═════ FRAGMENTO DEL DOCUMENTO
Meta Humanos
Los hombres ya no lloran, se su1c1d@n
Necesitamos un diálogo abierto y honesto que transforme las creencias que hemos heredado.
El clásico “los hombres no lloran” se ha transformado en una sentencia: los hombres no tienen derecho a expresarse. No pueden hablar de sus preocupaciones, frustraciones, ni siquiera de sus malestares físicos. Esto no solo genera un malestar generalizado, sino que se traduce en cifras alarmantes de muertes evitables. Todas las personas somos vulnerables, pero hoy, especialmente, lo somos nosotros: los hombres.
A mi abuelo lo criaron con una visión del mundo en la que todo estaba dividido: las mujeres en la cocina, los hombres en el campo. A la generación siguiente le tocó una crianza similar, reforzando roles tradicionales y patrones machistas que también les enseñaron a reprimir su emocionalidad, a endurecerse, a asumir en silencio el peso de lo que significa “ser hombre”.
Culturalmente, parece más fácil aguantar el dolor que decir que algo duele. Más sencillo dejar que la depresión y la desesperanza nos consuman que buscar ayuda. No solo por los patrones que arrastramos, sino porque seguimos aferrados a los estándares de una masculinidad tóxica que nos obliga a esconder nuestras heridas —tanto físicas como emocionales— bajo una máscara de fortaleza y control.
Llaman “chillón” al niño que llora tras caerse de la bicicleta. Se burlan del adolescente que en un partido no resiste un golpe. Se minimiza el sufrimiento del joven que, tras una ruptura, se aísla, se evade con videojuegos, futbol o ligues, en lugar de buscar ayuda emocional. ¿Quién no ha escuchado el “¡sé hombre!” como respuesta ante el llanto, el miedo o la tristeza?
══════════
═════ DATOS
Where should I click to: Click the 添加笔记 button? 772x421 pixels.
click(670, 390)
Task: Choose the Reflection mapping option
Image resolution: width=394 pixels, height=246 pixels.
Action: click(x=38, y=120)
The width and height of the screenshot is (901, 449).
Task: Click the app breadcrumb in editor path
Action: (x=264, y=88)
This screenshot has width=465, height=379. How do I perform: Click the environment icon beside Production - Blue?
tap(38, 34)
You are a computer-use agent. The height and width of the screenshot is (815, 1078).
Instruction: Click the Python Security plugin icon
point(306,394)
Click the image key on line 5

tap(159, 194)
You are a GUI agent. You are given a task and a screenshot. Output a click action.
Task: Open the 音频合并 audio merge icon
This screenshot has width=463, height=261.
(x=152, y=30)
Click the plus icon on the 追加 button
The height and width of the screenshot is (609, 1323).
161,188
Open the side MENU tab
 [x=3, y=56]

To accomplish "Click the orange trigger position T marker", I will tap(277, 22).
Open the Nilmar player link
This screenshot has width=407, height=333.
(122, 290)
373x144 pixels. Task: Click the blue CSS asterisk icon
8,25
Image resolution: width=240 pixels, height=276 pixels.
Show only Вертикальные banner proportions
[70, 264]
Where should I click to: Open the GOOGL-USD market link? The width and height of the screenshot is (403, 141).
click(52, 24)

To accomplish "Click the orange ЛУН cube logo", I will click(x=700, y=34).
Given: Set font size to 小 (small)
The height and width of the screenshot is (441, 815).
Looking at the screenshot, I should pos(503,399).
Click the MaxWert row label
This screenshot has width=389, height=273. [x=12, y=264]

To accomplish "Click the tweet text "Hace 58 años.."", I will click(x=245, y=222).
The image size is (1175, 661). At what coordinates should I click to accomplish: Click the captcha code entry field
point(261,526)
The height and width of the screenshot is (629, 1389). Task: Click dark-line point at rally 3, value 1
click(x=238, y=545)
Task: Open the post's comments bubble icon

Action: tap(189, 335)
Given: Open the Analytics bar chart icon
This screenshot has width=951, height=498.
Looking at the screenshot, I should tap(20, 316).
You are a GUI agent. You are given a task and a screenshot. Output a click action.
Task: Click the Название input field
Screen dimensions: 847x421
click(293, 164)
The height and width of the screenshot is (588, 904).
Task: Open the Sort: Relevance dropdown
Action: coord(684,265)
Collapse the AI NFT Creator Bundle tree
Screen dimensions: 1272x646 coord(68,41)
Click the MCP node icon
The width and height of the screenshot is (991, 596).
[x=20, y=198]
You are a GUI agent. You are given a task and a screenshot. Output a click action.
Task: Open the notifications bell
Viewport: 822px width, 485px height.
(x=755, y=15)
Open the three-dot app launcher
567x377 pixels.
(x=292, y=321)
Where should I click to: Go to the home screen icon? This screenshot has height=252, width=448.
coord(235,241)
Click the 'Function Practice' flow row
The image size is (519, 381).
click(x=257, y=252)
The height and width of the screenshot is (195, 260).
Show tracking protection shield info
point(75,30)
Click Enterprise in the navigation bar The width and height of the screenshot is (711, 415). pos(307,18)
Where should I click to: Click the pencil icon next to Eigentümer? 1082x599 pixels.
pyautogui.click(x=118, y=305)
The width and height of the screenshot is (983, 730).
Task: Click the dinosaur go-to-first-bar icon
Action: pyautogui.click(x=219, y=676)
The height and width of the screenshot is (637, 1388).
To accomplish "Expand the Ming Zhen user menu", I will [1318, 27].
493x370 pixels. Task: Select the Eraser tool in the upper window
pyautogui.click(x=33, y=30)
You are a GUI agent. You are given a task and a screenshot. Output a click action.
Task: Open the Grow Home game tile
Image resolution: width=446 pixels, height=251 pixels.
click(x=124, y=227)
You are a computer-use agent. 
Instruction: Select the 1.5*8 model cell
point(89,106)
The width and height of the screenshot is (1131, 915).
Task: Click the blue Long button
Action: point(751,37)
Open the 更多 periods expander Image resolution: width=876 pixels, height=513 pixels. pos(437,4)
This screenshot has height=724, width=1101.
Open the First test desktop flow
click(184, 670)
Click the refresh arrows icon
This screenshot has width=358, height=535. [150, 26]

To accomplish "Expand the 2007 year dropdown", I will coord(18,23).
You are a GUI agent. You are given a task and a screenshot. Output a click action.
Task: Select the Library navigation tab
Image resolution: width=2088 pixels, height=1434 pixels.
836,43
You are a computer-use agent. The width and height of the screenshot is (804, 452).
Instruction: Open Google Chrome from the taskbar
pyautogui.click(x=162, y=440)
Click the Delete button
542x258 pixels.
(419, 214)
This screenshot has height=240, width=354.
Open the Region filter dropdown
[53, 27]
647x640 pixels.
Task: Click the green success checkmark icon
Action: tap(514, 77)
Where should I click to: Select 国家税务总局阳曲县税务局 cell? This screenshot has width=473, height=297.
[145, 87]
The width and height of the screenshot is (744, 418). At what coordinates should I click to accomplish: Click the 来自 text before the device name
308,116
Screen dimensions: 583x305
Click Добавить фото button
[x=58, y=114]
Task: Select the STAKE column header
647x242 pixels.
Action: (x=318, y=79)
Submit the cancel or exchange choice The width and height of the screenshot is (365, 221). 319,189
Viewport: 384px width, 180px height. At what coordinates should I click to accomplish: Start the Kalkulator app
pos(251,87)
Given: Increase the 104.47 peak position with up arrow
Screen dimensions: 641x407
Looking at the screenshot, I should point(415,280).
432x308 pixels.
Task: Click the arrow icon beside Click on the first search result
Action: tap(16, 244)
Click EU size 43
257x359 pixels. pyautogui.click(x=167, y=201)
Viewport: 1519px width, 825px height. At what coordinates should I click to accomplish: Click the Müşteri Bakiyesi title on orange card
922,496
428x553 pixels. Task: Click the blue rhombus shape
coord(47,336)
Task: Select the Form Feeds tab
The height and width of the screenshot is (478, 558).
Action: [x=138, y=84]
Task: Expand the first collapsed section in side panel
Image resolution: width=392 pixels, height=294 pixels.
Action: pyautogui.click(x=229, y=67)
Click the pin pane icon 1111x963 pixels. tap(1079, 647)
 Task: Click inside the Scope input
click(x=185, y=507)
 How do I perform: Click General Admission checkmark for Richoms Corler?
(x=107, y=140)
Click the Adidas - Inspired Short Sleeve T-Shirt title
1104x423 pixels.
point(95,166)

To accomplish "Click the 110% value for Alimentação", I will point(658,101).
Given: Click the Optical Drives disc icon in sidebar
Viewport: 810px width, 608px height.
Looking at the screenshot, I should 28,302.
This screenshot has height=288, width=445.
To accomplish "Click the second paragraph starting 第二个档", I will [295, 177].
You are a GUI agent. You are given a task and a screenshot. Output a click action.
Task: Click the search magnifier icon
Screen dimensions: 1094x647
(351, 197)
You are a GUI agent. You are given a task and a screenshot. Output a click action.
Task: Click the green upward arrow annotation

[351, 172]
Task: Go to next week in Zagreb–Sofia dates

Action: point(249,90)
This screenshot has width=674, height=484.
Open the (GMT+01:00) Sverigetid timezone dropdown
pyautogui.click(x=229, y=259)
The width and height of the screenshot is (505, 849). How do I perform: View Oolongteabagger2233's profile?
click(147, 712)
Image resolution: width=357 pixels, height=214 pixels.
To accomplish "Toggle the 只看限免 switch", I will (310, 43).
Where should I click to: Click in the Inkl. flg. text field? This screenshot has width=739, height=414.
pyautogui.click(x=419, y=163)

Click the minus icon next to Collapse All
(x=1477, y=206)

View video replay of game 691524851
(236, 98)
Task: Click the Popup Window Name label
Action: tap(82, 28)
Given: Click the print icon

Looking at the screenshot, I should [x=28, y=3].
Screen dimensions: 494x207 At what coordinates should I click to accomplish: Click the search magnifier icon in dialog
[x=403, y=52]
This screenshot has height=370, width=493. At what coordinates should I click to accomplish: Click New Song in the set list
══════════
**TAREAS PENDIENTES**
1. En el texto sobre la masculinidad, ¿cómo llaman al niño que llora tras caerse de la bicicleta?
2. Repite, por favor, el pasaje del texto sobre la masculinidad que comienza en las palabras "A mi abuelo" y termina después de "fortaleza y control.".
3. Escribe lo que sigue en el texto sobre la masculinidad, a partir de su última oración.

**RESPUESTAS NUMERADAS**
1. Lo llaman “chillón”.

2.
A mi abuelo lo criaron con una visión del mundo en la que todo estaba dividido: las mujeres en la cocina, los hombres en el campo. A la generación siguiente le tocó una crianza similar, reforzando roles tradicionales y patrones machistas que también les enseñaron a reprimir su emocionalidad, a endurecerse, a asumir en silencio el peso de lo que significa “ser hombre”.
Culturalmente, parece más fácil aguantar el dolor que decir que algo duele. Más sencillo dejar que la depresión y la desesperanza nos consuman que buscar ayuda. No solo por los patrones que arrastramos, sino porque seguimos aferrados a los estándares de una masculinidad tóxica que nos obliga a esconder nuestras heridas —tanto físicas como emocionales— bajo una máscara de fortaleza y control.

3.
Los hombres también tenemos derecho a sentir, a pedir ayuda, a sanar.
Cuando enfrentamos la pérdida de un ser querido, una enfermedad, una ruptura amorosa o un golpe a nuestra estabilidad material, se espera que lo enfrentemos en silencio, sin quebrarnos. Pero ese silencio nos está matando. Los hombres también tenemos derecho a sentir, a pedir ayuda, a sanar.
Las estadísticas en Guatemala son alarmantes. En 2023, el Ministerio de Salud Pública y Asistencia Social reportó 34 mil 178 diagnósticos de trastornos mentales y de comportamiento, donde la depresión y la ansiedad fueron los más frecuentes. Casi el 40% de estos casos correspondió a personas menores de 19 años. Aún más preocupante es que el 57% de los suicidios reportados durante 2022 involucró a adolescentes y jóvenes de entre 11 y 30 años.
Además, una encuesta de U-Report realizada por Unicef a mil 500 jóvenes en Guatemala reveló que el 38% manifestó haber experimentado ansiedad, el 22% depresión y un preocupante 41% afirmó no haber buscado ayuda.
Necesitamos un diálogo abierto y honesto que cuestione y transforme las creencias que hemos heredado. Solo así la salud mental dejará de ser un privilegio para convertirse en un derecho. Solo así podremos construir redes de apoyo reales, espacios donde hablar sea posible, donde sentir no sea motivo de vergüenza y donde ser vulnerables no nos haga menos hombres, sino más humanos.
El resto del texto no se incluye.